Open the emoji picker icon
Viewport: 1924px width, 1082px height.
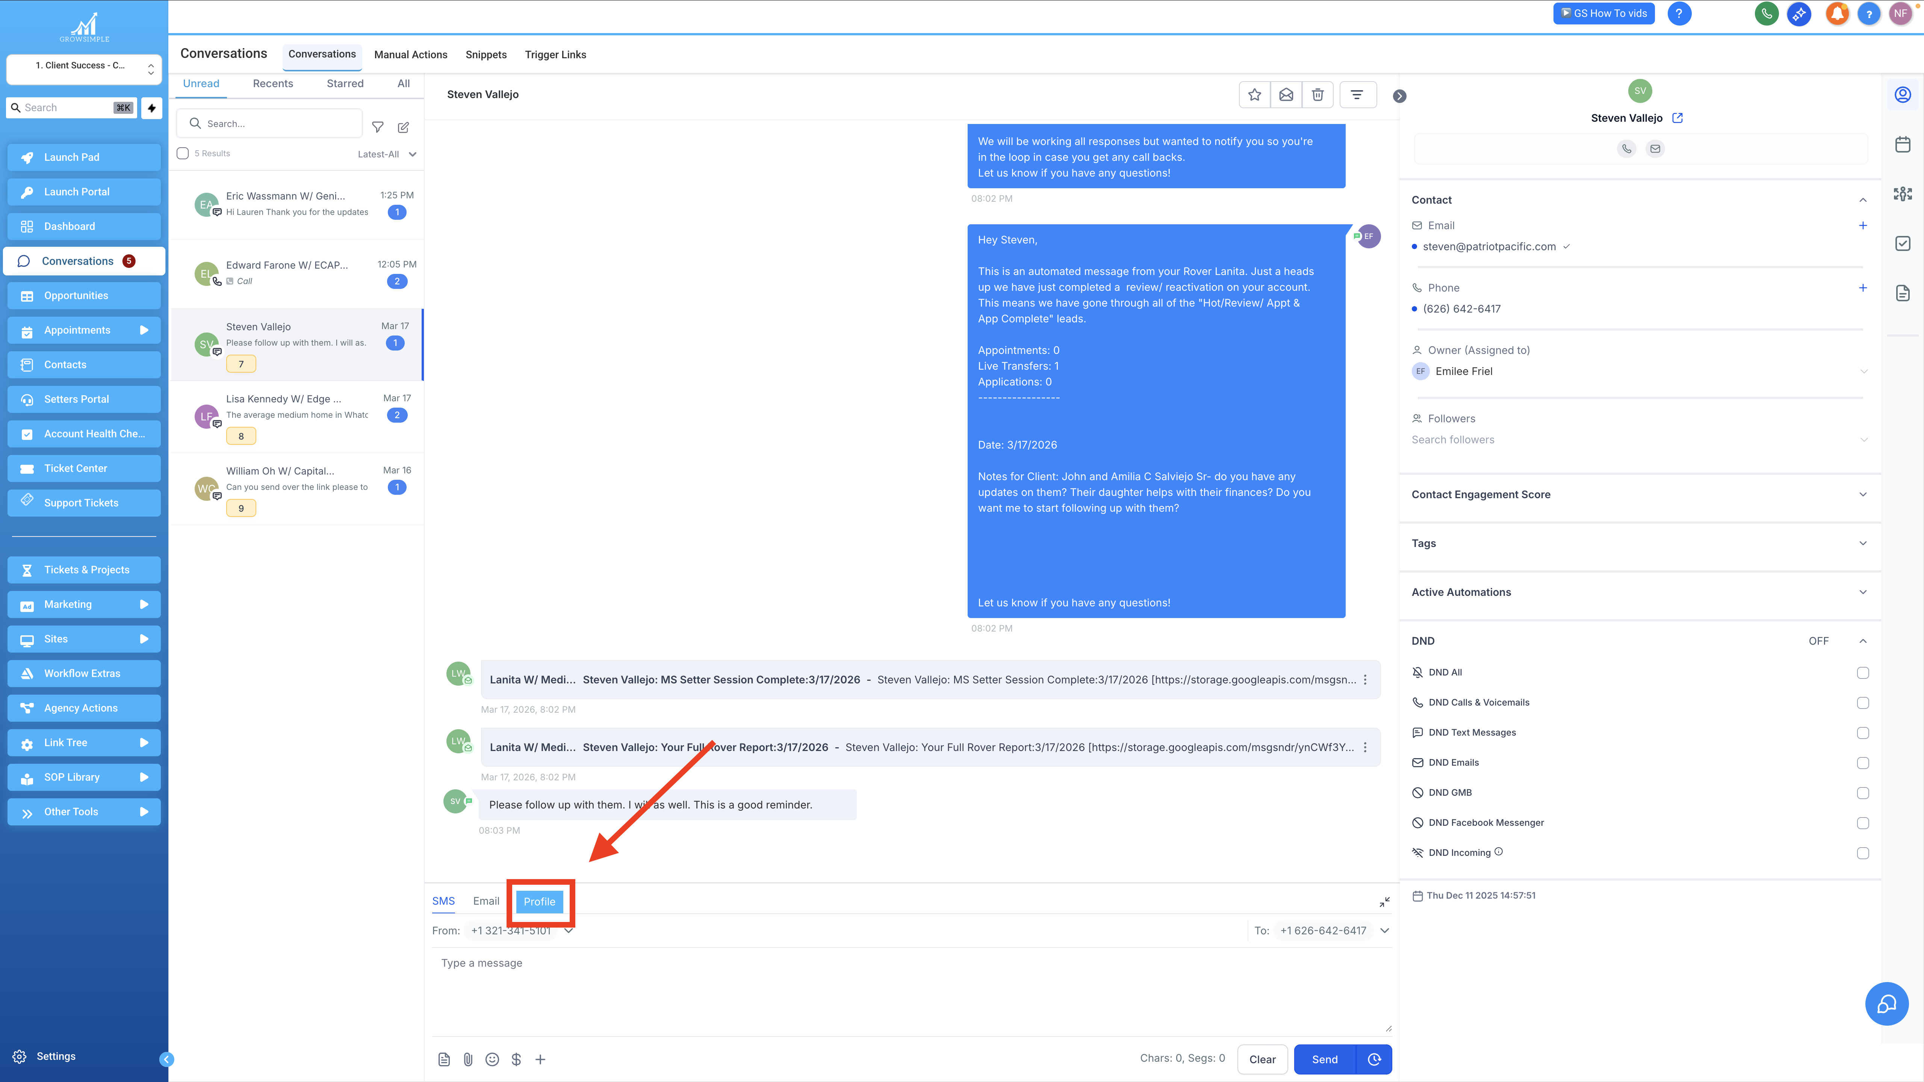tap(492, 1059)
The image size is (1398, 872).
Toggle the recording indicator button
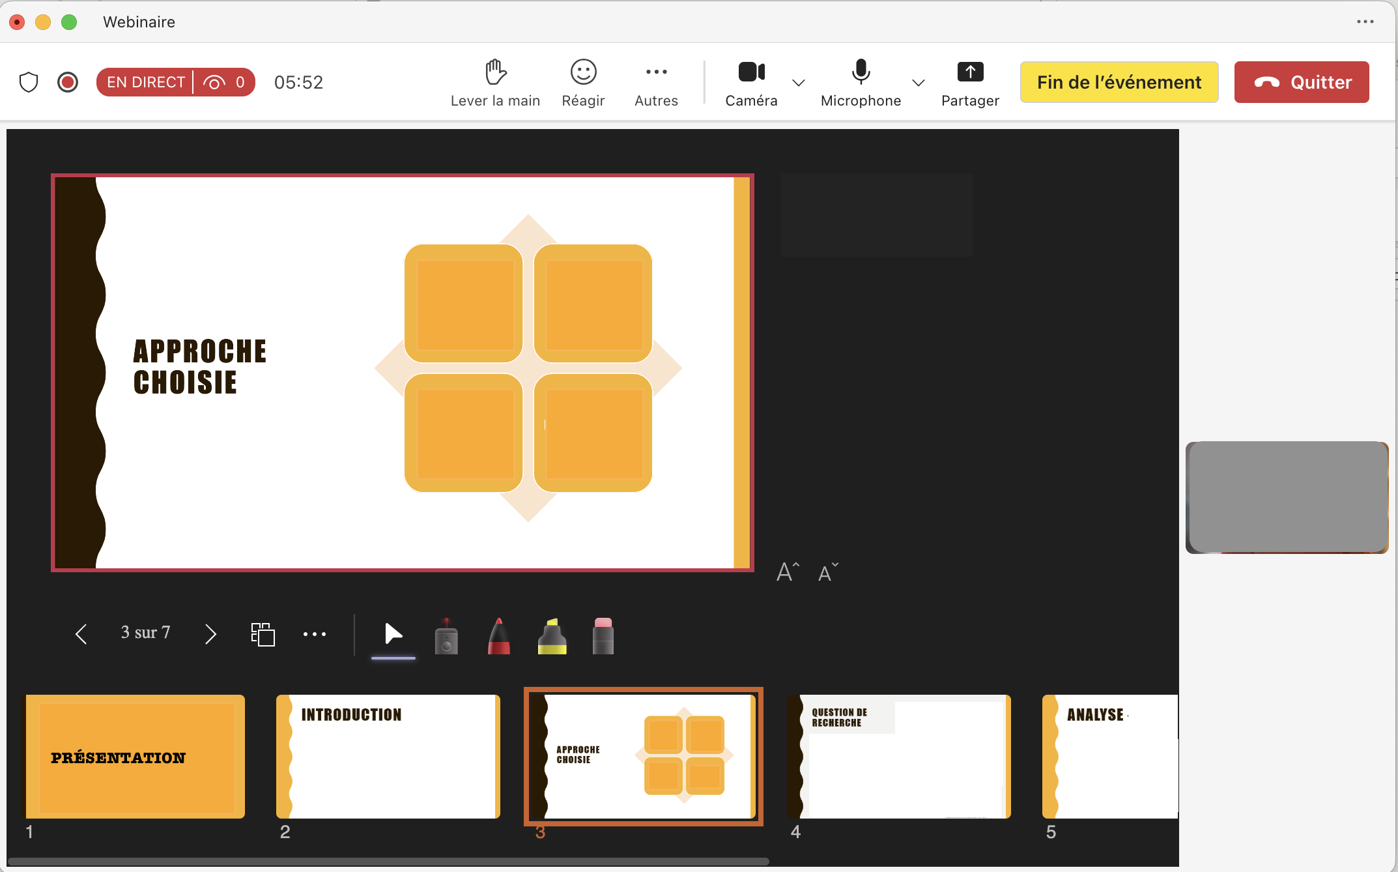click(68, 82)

==

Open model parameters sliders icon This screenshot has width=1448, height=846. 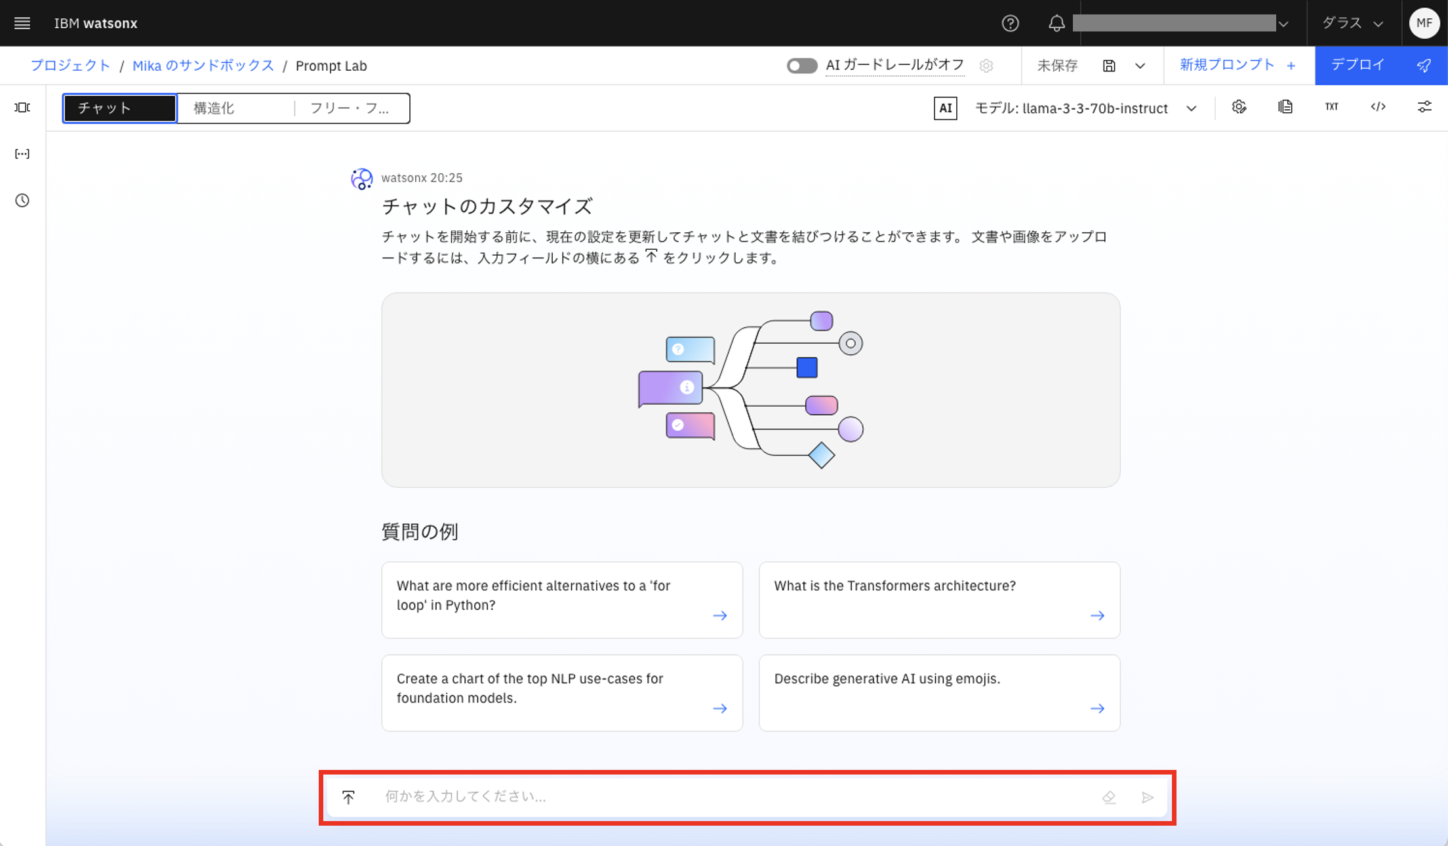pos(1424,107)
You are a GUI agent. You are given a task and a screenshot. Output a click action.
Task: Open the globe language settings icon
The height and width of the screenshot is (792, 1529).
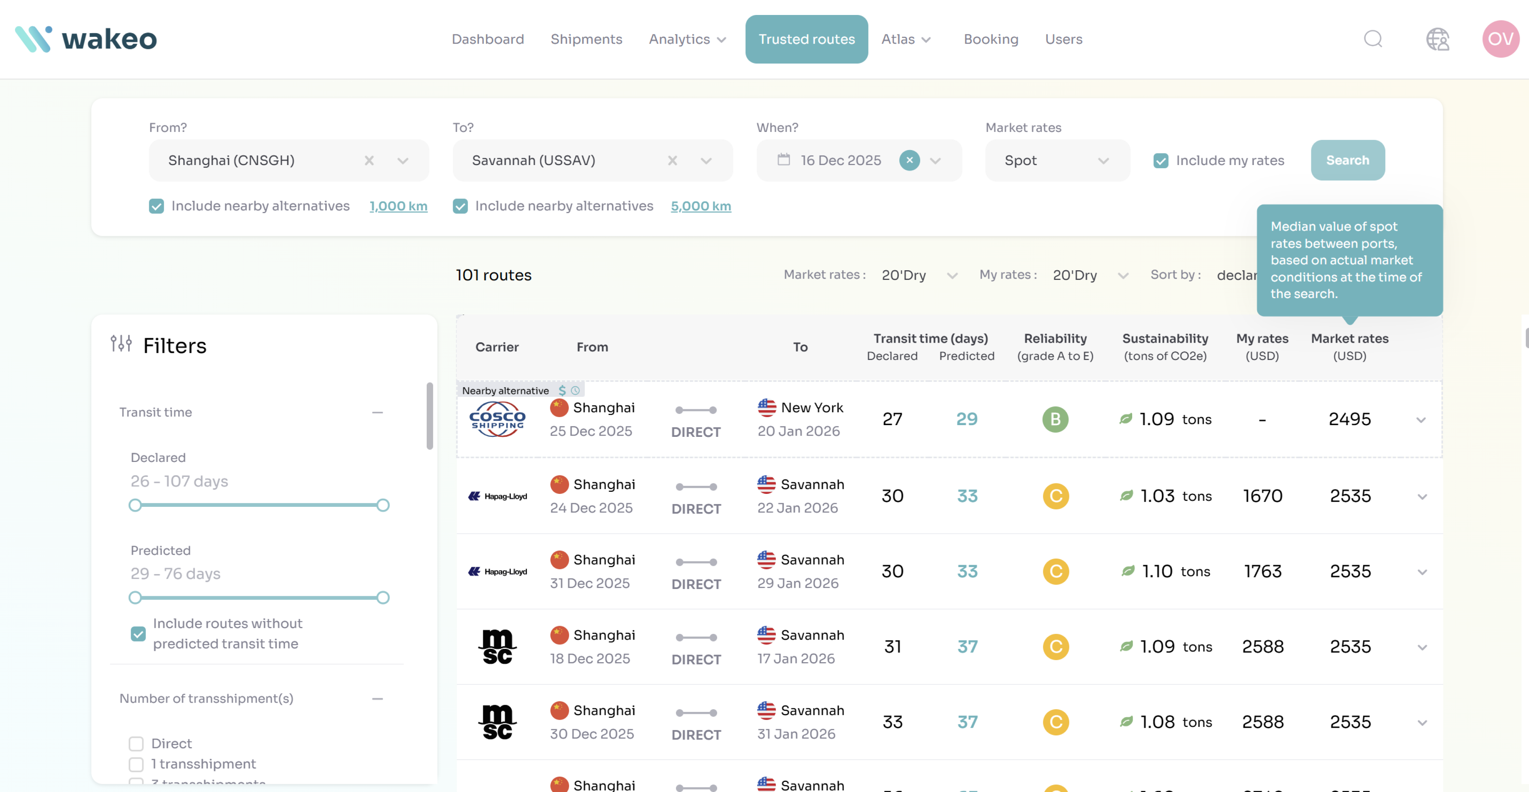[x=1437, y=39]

* * *

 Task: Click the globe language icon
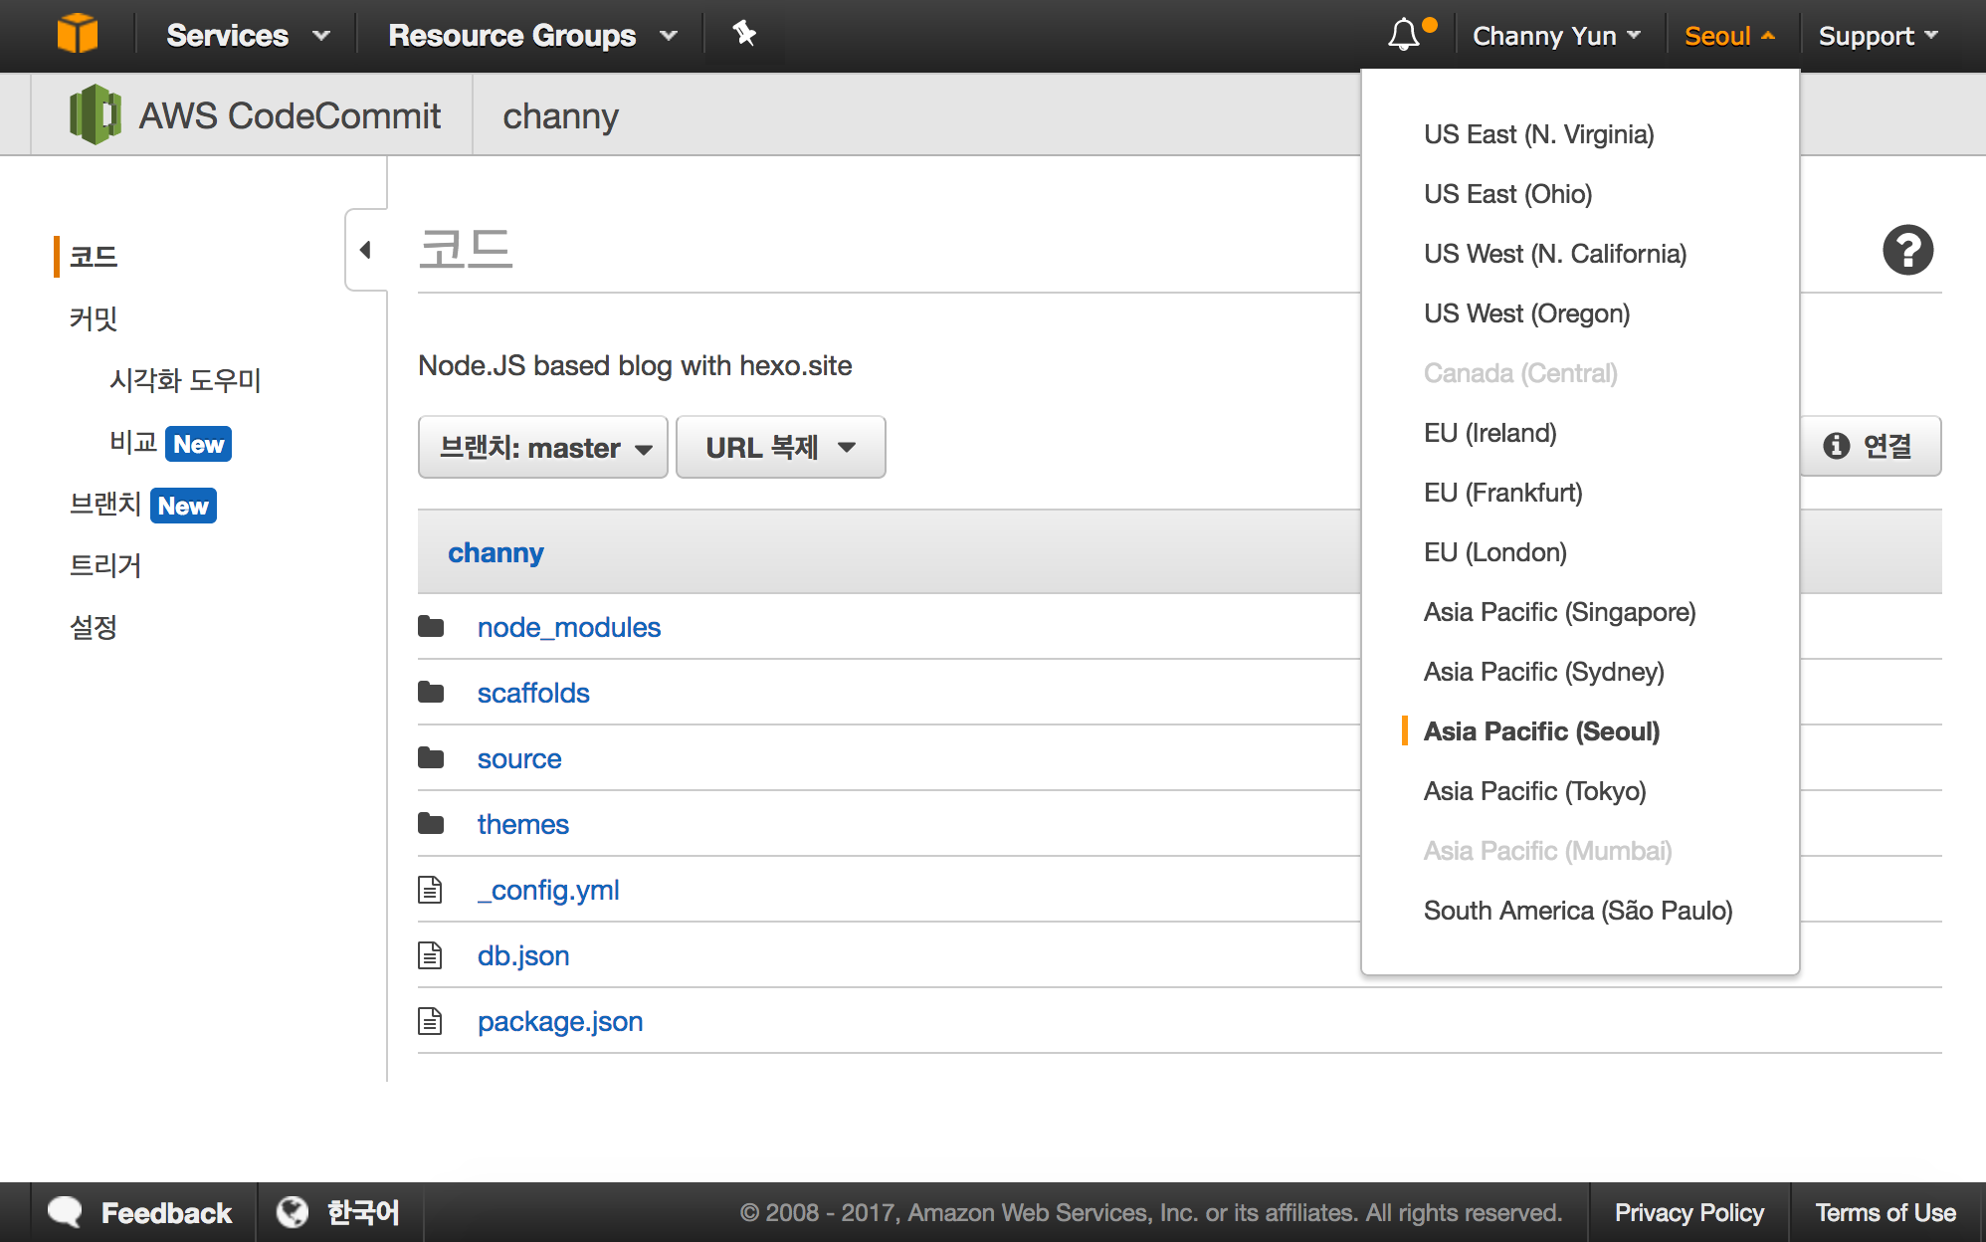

> _Requirement_
The string "globe" shows up in some lines of the listing. Copy each such line.

> _Expected answer_
Task: Open the globe language settings icon
 Task: Click the globe language icon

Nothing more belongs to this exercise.